Though it isn’t what RAMP wanted the Sense of Congress could give appropriators a nudge in the direction of funneling more money to the waterways.

DCA’s Barry Holliday said “The RAMP Coalition members continue to be a driving force in educating the Congress on the economic impacts associated with inadequate harbor maintenance. Now that the conferees have expressed their view that harbor maintenance spending should dramatically increase it is up the appropriations committees to deliver. As this language is just the first step in enacting a long-term solution for harbor maintenance funding the RAMP Coalition will continue to pursue stronger authorizing legislation.”

Any important change can be a long time coming and the push to get legislators to use the harbor maintenance tax which has been collected since it was established by the Water Resources Development Act of 1986 is no exception. RAMP members have weighed in with their intentions to keep pushing so keep watching IDR for coverage on this issue.

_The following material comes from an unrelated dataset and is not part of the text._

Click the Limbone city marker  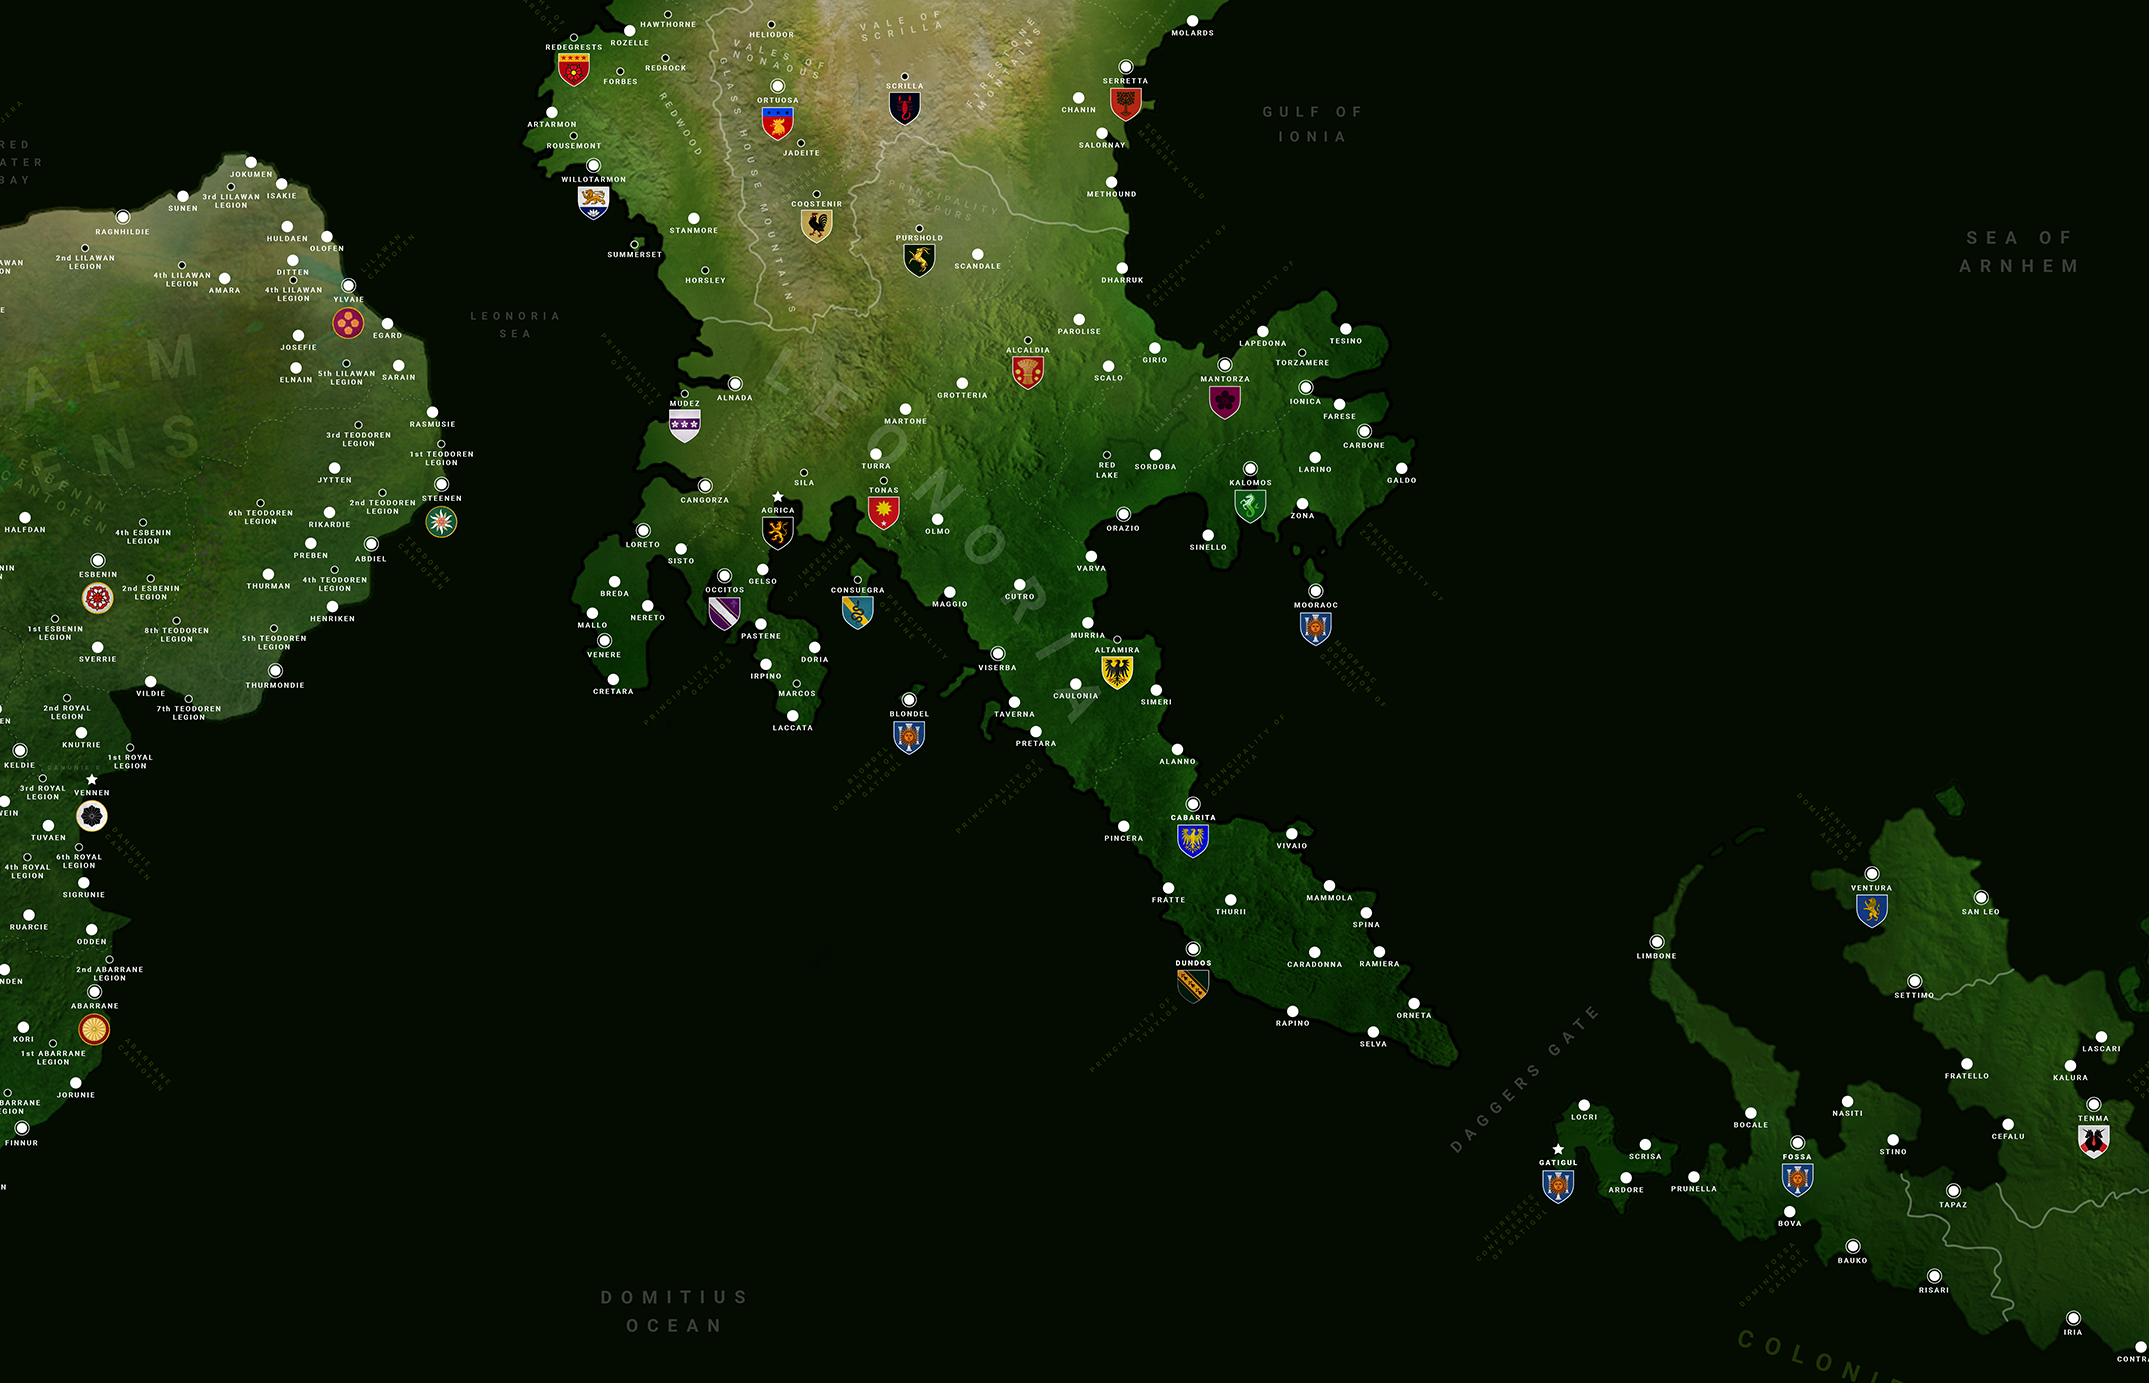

The editorial picture this issue was taken on board a paddlewheel steamer on the Mississippi River during the Waterways Journal annual outing and this year the company’s 125th anniversary. It also marked the almost-third anniversary of IDR’s ownership by that company an arrangement that is working out well for all concerned.

Thanks to all our readers for making what started out as an experiment in 1981 an unqualified success in 2012.